## WHAT TO PRODUCE
Return each line of the material below that contains the word "label", treating uppercase and lowercase letters as distinct.

--*--

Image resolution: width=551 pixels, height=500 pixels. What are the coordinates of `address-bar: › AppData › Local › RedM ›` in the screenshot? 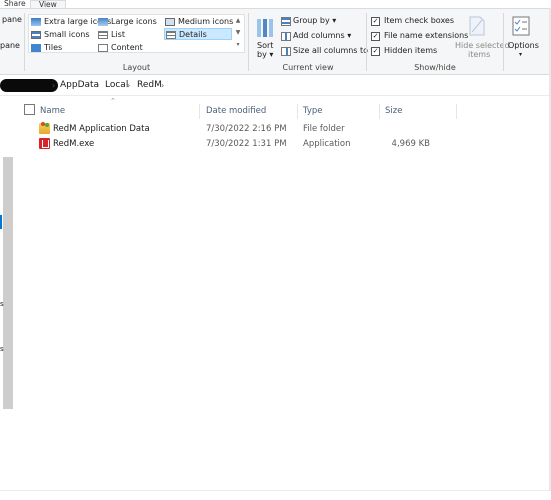 It's located at (276, 86).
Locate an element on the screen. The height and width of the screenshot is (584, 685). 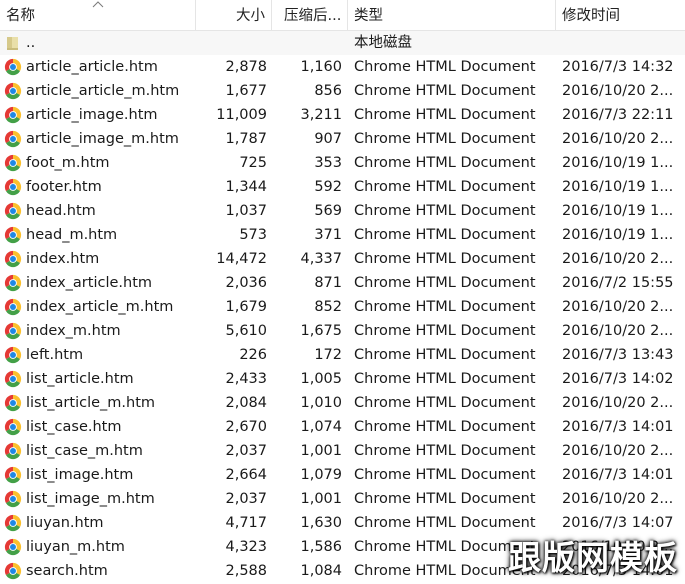
file-size: 11,009 is located at coordinates (242, 115).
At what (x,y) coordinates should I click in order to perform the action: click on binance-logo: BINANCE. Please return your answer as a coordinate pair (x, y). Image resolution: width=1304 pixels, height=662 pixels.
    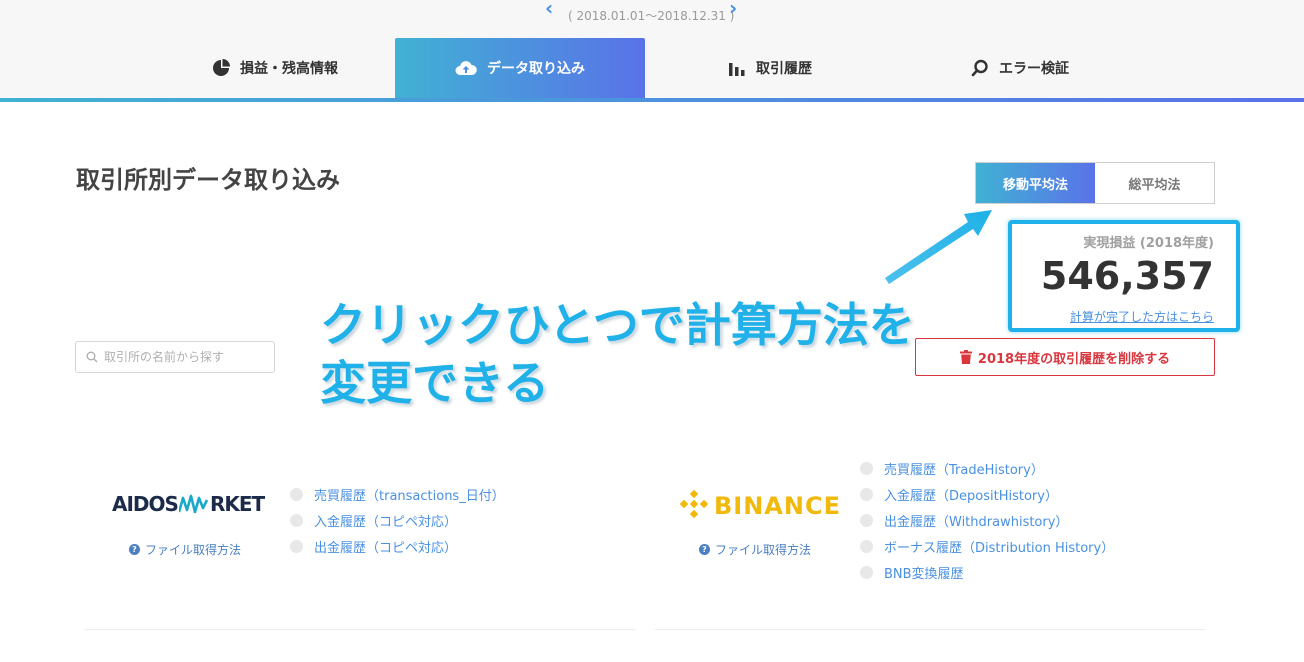
    Looking at the image, I should click on (760, 506).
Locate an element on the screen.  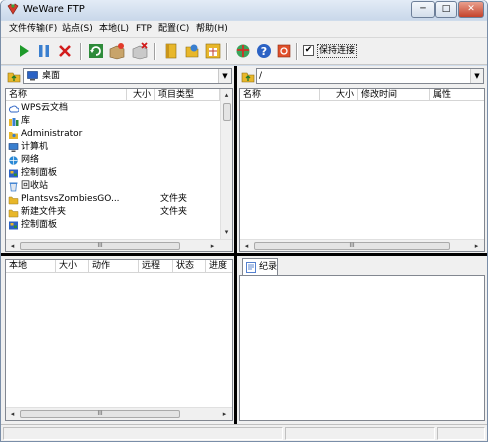
title-bar: WeWare FTP ─ □ ✕ is located at coordinates (244, 10).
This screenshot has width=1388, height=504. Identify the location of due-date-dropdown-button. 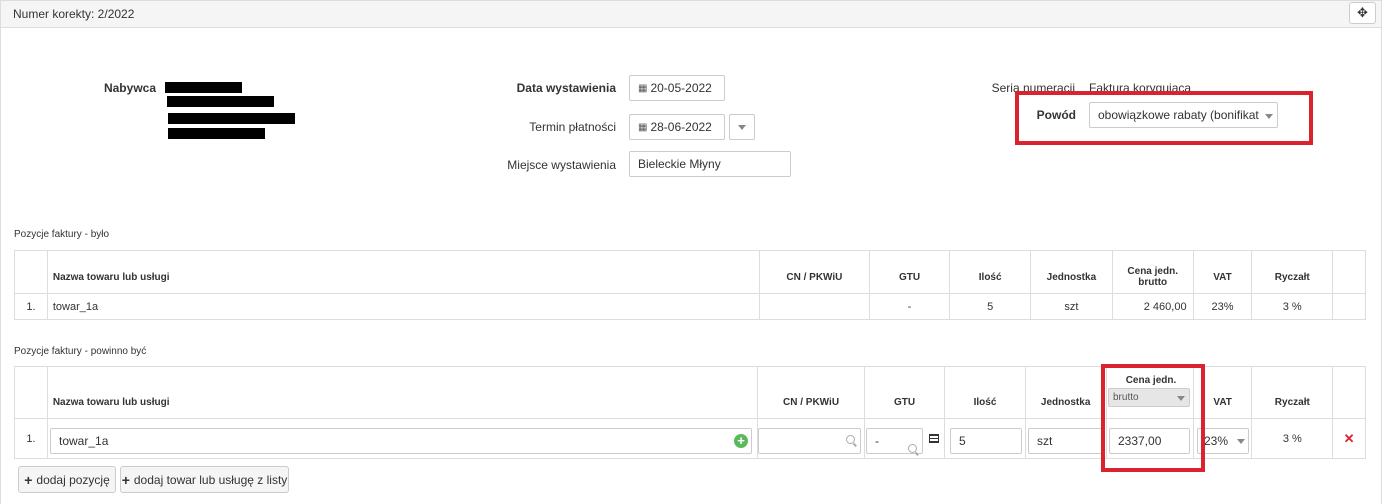
(742, 127).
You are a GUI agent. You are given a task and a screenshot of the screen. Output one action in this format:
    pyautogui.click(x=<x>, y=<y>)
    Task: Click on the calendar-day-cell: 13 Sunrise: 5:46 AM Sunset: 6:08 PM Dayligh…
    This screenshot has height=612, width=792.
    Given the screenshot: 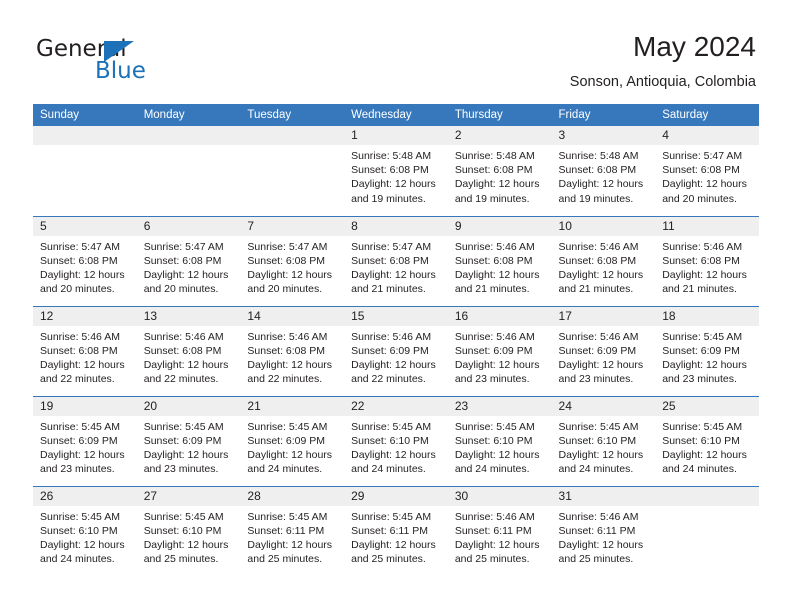 What is the action you would take?
    pyautogui.click(x=188, y=350)
    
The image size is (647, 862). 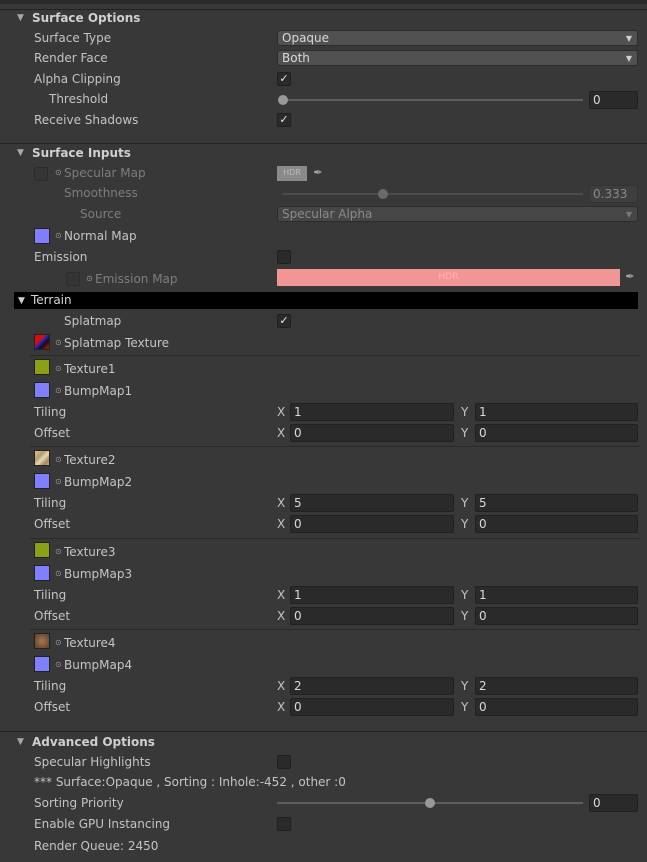 What do you see at coordinates (90, 552) in the screenshot?
I see `texture-label: Texture3` at bounding box center [90, 552].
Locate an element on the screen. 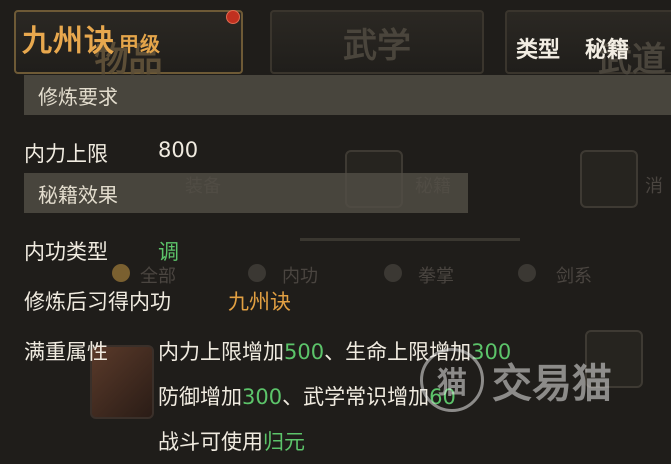 This screenshot has width=671, height=464. attr-neili-value: 500 is located at coordinates (304, 352).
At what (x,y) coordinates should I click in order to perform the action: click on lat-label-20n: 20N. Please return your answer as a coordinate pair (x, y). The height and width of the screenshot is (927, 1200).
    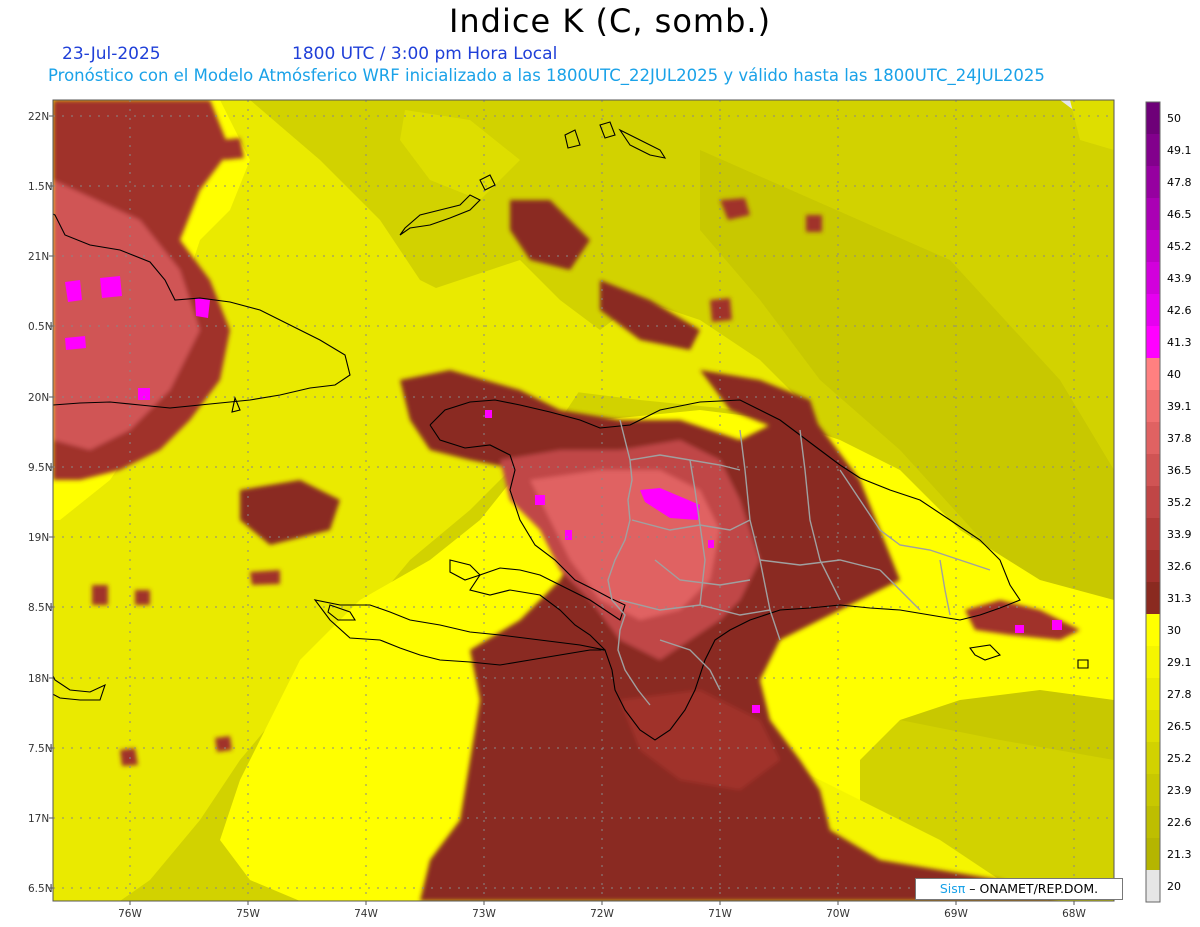
    Looking at the image, I should click on (38, 398).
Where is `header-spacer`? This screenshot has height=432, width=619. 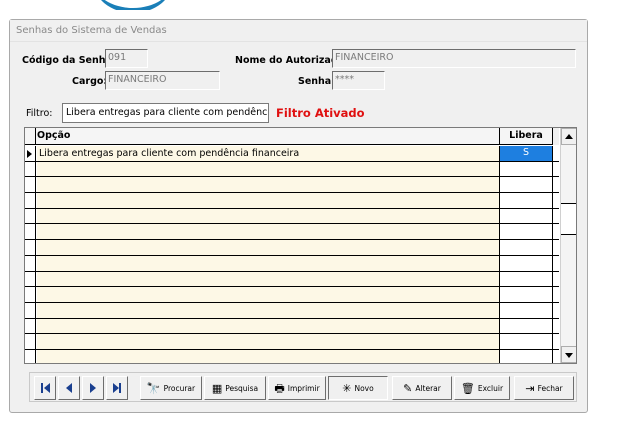 header-spacer is located at coordinates (556, 136).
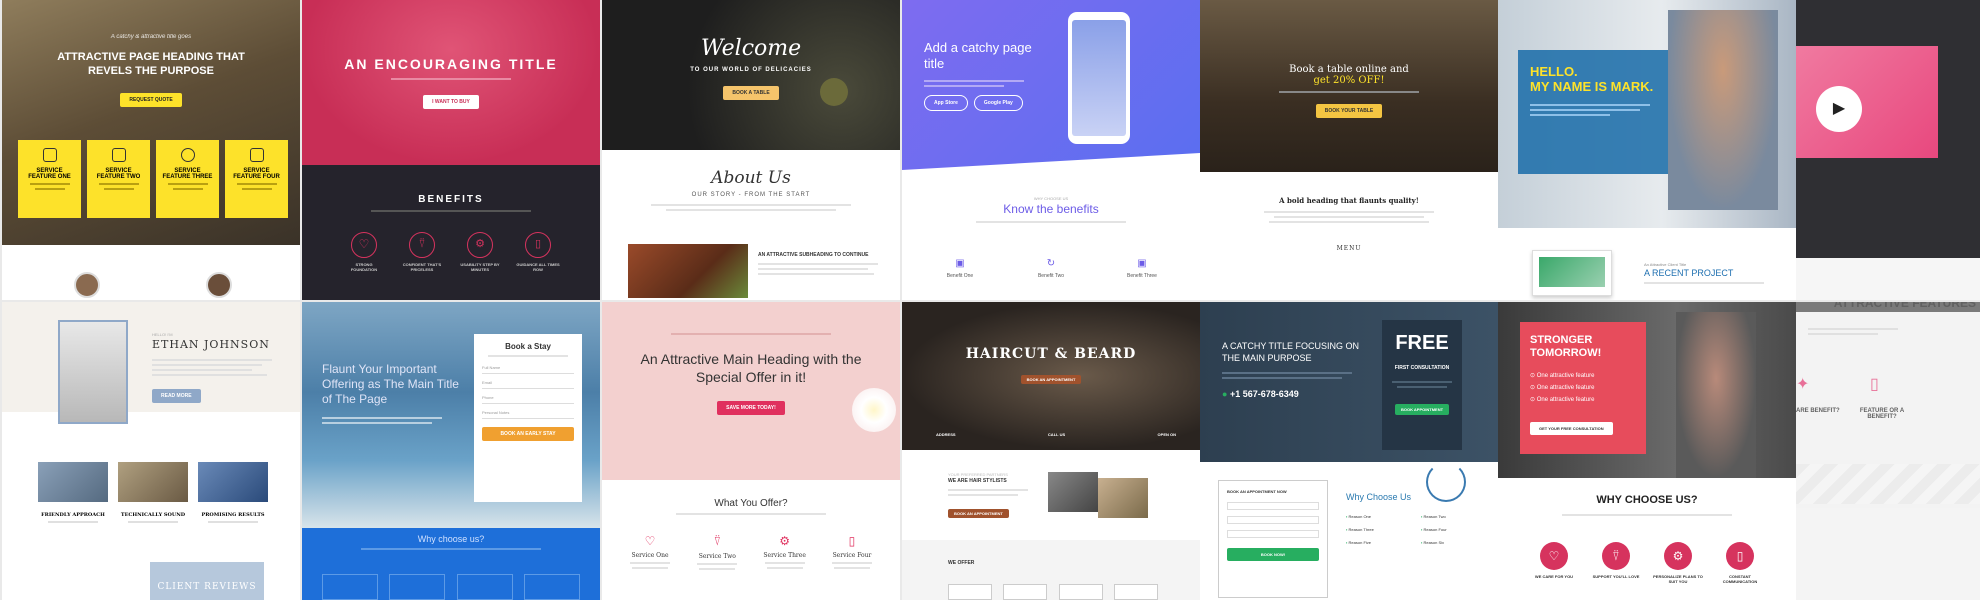  Describe the element at coordinates (650, 541) in the screenshot. I see `heart-icon: ♡` at that location.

--*--

## ANSWER SECTION
I see `texture-label: Texture3` at bounding box center [90, 552].
At what (x,y) coordinates should I click in order to perform the action: click on lat-label-20n: 20N. Please return your answer as a coordinate pair (x, y). The height and width of the screenshot is (927, 1200).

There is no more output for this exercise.